Ok, it’s not ‘Africa’, because there is no such country: it’s Congo – Kisangani, to be precise.  But all over the continent this fly-on-the-wall documentary will evoke bitter-sweet memories of  recognition.

Director Dieudo Hamadi follows a group of students heading for their final school-leaving exam at the Athenee Royal  (“Royal slum, more like it,” says one resignedly as he sweeps the rainwater out of a classroom),  and serves up n incredible, indelible slice of life.

To most of the students, the exam is a make-or-break moment. Pass, and you are on a path that will take you away from the poverty that makes paying the school fees a constant problem. Fail, and you may be consigned to continuing in the hard, prospectless, market-portering job that is helping pay the fees your parents cannot afford.

It really matters.

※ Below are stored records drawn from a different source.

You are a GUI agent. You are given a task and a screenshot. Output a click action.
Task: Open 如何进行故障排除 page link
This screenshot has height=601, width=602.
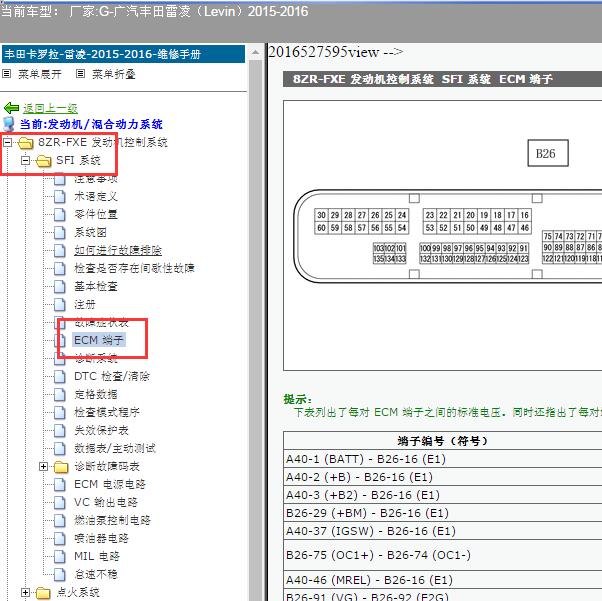tap(118, 251)
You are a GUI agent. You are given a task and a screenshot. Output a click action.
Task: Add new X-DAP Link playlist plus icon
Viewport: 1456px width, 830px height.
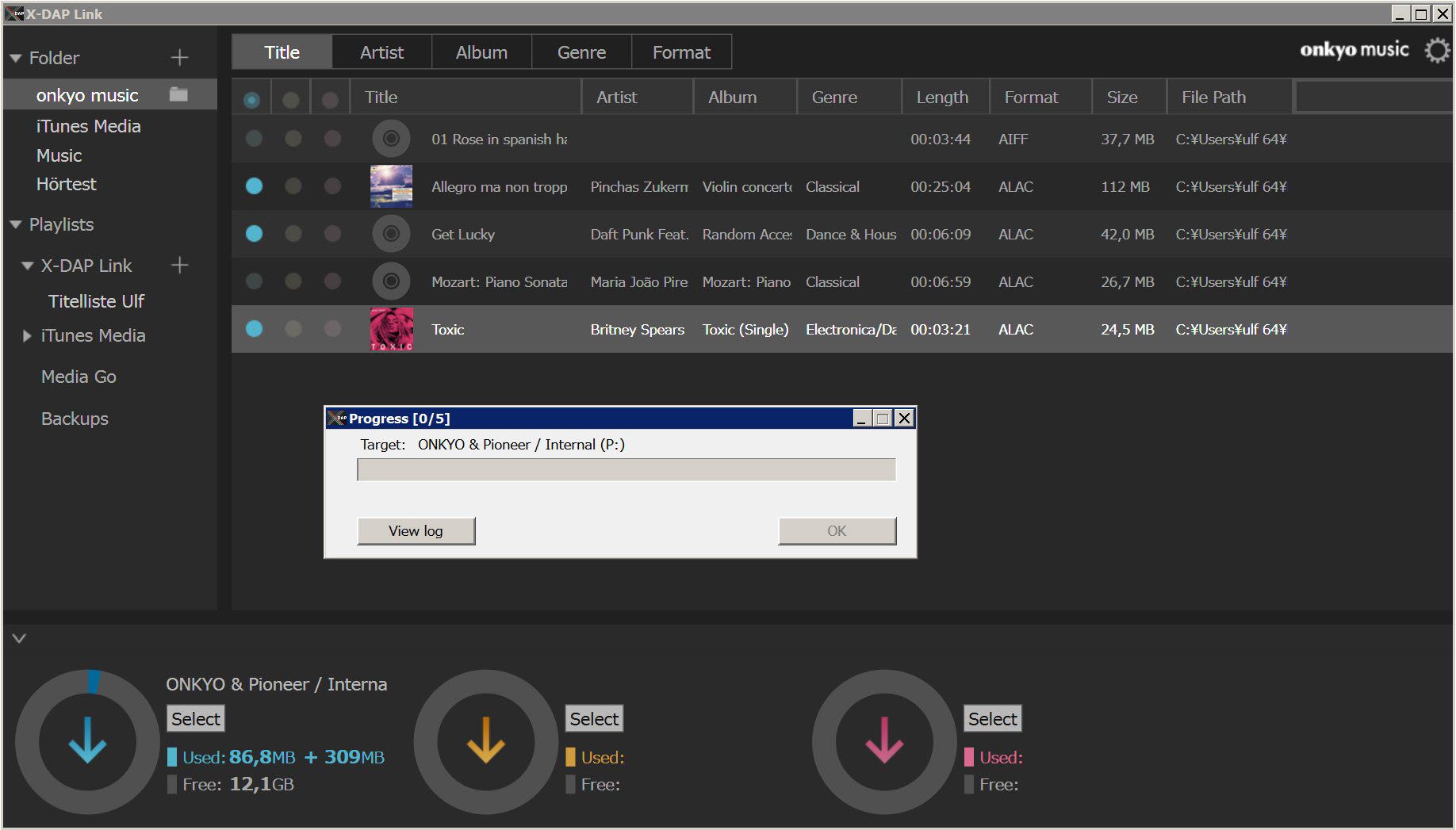[x=180, y=266]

So when a batch of students is thrown out of the school for non-payment of fees they meet to discuss what to do next. Remonstrating with the principal gets them nowhere. All their pleas and complaints (including the absence of many teachers for much of the previous year and a failure to cover whole sections of the syllabus) fall on deaf ears: “For now, just go home. If you can’t pay by Saturday, don’t come back.”

They decide to have a whip round, rent rooms where they can study in an unfinished house (“Don’t touch the wires”), throw down their sleeping mats  and set up home there, complete with a nailed-to-the-wall blackboard so advanced students in a particular subject can give lessons to the others.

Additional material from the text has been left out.